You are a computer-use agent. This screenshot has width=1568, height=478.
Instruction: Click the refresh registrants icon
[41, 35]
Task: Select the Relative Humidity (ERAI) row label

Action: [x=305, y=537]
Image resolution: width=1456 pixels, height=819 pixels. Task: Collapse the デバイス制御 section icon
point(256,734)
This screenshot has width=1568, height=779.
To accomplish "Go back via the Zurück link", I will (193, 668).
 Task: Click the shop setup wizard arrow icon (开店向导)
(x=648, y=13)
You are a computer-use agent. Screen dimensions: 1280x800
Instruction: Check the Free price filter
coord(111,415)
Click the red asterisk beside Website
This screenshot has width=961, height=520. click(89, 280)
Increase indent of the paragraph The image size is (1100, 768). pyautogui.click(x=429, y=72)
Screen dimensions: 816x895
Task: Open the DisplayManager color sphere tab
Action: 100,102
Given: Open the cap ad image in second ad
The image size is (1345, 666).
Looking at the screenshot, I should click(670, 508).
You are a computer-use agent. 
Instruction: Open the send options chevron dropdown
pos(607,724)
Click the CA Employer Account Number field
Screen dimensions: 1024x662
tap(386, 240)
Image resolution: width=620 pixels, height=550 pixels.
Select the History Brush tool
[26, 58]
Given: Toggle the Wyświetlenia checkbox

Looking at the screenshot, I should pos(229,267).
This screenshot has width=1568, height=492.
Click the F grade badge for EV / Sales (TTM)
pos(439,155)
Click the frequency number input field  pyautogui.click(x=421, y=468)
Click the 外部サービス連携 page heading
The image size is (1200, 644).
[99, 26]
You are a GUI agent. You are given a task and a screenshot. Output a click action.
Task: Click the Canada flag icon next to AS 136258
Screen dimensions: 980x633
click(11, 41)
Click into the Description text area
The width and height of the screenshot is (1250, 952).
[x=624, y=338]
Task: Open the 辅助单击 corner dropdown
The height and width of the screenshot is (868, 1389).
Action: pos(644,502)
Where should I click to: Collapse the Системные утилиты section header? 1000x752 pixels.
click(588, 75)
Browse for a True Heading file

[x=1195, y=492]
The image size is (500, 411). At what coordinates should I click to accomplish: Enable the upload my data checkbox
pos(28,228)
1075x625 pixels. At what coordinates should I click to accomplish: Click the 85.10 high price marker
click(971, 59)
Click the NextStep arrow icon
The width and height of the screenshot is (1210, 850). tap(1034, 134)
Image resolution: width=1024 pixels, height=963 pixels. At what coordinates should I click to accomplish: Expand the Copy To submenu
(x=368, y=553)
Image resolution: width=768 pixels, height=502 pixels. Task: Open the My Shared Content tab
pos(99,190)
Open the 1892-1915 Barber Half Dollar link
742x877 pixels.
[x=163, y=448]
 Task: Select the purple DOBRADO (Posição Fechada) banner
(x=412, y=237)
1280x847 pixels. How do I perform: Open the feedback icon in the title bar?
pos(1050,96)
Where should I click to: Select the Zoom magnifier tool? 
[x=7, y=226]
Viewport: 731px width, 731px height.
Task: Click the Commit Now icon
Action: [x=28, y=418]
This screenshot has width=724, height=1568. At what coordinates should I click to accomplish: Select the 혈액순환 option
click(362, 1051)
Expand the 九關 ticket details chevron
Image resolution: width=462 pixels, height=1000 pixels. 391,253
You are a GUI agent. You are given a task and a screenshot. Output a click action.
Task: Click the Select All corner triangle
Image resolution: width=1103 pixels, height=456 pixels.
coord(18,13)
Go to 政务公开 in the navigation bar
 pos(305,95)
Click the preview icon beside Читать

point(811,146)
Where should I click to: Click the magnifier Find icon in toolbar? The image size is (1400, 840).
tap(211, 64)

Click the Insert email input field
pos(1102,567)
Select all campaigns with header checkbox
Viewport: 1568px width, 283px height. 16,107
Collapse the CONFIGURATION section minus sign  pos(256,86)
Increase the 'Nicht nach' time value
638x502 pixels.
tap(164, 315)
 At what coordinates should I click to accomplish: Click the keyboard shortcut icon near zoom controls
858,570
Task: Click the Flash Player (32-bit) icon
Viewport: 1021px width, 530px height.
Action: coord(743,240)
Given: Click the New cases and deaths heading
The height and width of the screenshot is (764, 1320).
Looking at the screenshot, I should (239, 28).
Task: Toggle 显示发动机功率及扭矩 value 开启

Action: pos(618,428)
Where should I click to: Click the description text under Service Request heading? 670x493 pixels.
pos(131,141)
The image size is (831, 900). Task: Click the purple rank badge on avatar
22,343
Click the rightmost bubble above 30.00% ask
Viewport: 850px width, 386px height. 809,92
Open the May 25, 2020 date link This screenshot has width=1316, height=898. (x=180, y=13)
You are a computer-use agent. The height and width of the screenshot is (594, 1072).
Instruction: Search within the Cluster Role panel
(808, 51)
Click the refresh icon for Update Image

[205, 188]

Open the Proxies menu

**TASK STATEMENT:**
Please give back all of the material above exactly as it was written.

**OUTPUT FOR THIS TASK:**
You are a computer-use agent. This screenshot has width=1568, height=478.
Instruction: Click the refresh registrants icon
[41, 35]
Task: Select the Relative Humidity (ERAI) row label

Action: [x=305, y=537]
Image resolution: width=1456 pixels, height=819 pixels. Task: Collapse the デバイス制御 section icon
point(256,734)
This screenshot has width=1568, height=779.
To accomplish "Go back via the Zurück link", I will (193, 668).
 Task: Click the shop setup wizard arrow icon (开店向导)
(x=648, y=13)
You are a computer-use agent. Screen dimensions: 1280x800
Instruction: Check the Free price filter
coord(111,415)
Click the red asterisk beside Website
This screenshot has width=961, height=520. click(89, 280)
Increase indent of the paragraph The image size is (1100, 768). pyautogui.click(x=429, y=72)
Screen dimensions: 816x895
Task: Open the DisplayManager color sphere tab
Action: 100,102
Given: Open the cap ad image in second ad
The image size is (1345, 666).
Looking at the screenshot, I should click(670, 508).
You are a computer-use agent. 
Instruction: Open the send options chevron dropdown
pos(607,724)
Click the CA Employer Account Number field
Screen dimensions: 1024x662
tap(386, 240)
Image resolution: width=620 pixels, height=550 pixels.
Select the History Brush tool
[26, 58]
Given: Toggle the Wyświetlenia checkbox

Looking at the screenshot, I should pos(229,267).
This screenshot has width=1568, height=492.
Click the F grade badge for EV / Sales (TTM)
pos(439,155)
Click the frequency number input field  pyautogui.click(x=421, y=468)
Click the 外部サービス連携 page heading
The image size is (1200, 644).
[99, 26]
You are a GUI agent. You are given a task and a screenshot. Output a click action.
Task: Click the Canada flag icon next to AS 136258
Screen dimensions: 980x633
click(11, 41)
Click into the Description text area
The width and height of the screenshot is (1250, 952).
[x=624, y=338]
Task: Open the 辅助单击 corner dropdown
The height and width of the screenshot is (868, 1389).
Action: pos(644,502)
Where should I click to: Collapse the Системные утилиты section header? 1000x752 pixels.
click(588, 75)
Browse for a True Heading file

[x=1195, y=492]
The image size is (500, 411). At what coordinates should I click to accomplish: Enable the upload my data checkbox
pos(28,228)
1075x625 pixels. At what coordinates should I click to accomplish: Click the 85.10 high price marker
click(971, 59)
Click the NextStep arrow icon
The width and height of the screenshot is (1210, 850). tap(1034, 134)
Image resolution: width=1024 pixels, height=963 pixels. At what coordinates should I click to accomplish: Expand the Copy To submenu
(x=368, y=553)
Image resolution: width=768 pixels, height=502 pixels. Task: Open the My Shared Content tab
pos(99,190)
Open the 1892-1915 Barber Half Dollar link
742x877 pixels.
[x=163, y=448]
 Task: Select the purple DOBRADO (Posição Fechada) banner
(x=412, y=237)
1280x847 pixels. How do I perform: Open the feedback icon in the title bar?
pos(1050,96)
Where should I click to: Select the Zoom magnifier tool? 
[x=7, y=226]
Viewport: 731px width, 731px height.
Task: Click the Commit Now icon
Action: [x=28, y=418]
This screenshot has width=724, height=1568. At what coordinates should I click to accomplish: Select the 혈액순환 option
click(362, 1051)
Expand the 九關 ticket details chevron
Image resolution: width=462 pixels, height=1000 pixels. 391,253
You are a GUI agent. You are given a task and a screenshot. Output a click action.
Task: Click the Select All corner triangle
Image resolution: width=1103 pixels, height=456 pixels.
coord(18,13)
Go to 政务公开 in the navigation bar
 pos(305,95)
Click the preview icon beside Читать

point(811,146)
Where should I click to: Click the magnifier Find icon in toolbar? The image size is (1400, 840).
tap(211, 64)

Click the Insert email input field
pos(1102,567)
Select all campaigns with header checkbox
Viewport: 1568px width, 283px height. 16,107
Collapse the CONFIGURATION section minus sign  pos(256,86)
Increase the 'Nicht nach' time value
638x502 pixels.
tap(164, 315)
 At what coordinates should I click to accomplish: Click the keyboard shortcut icon near zoom controls
858,570
Task: Click the Flash Player (32-bit) icon
Viewport: 1021px width, 530px height.
Action: coord(743,240)
Given: Click the New cases and deaths heading
The height and width of the screenshot is (764, 1320).
Looking at the screenshot, I should (239, 28).
Task: Toggle 显示发动机功率及扭矩 value 开启

Action: pos(618,428)
Where should I click to: Click the description text under Service Request heading? 670x493 pixels.
pos(131,141)
The image size is (831, 900). Task: Click the purple rank badge on avatar
22,343
Click the rightmost bubble above 30.00% ask
Viewport: 850px width, 386px height. 809,92
Open the May 25, 2020 date link This screenshot has width=1316, height=898. (x=180, y=13)
You are a computer-use agent. The height and width of the screenshot is (594, 1072).
Instruction: Search within the Cluster Role panel
(808, 51)
Click the refresh icon for Update Image

[205, 188]

Open the Proxies menu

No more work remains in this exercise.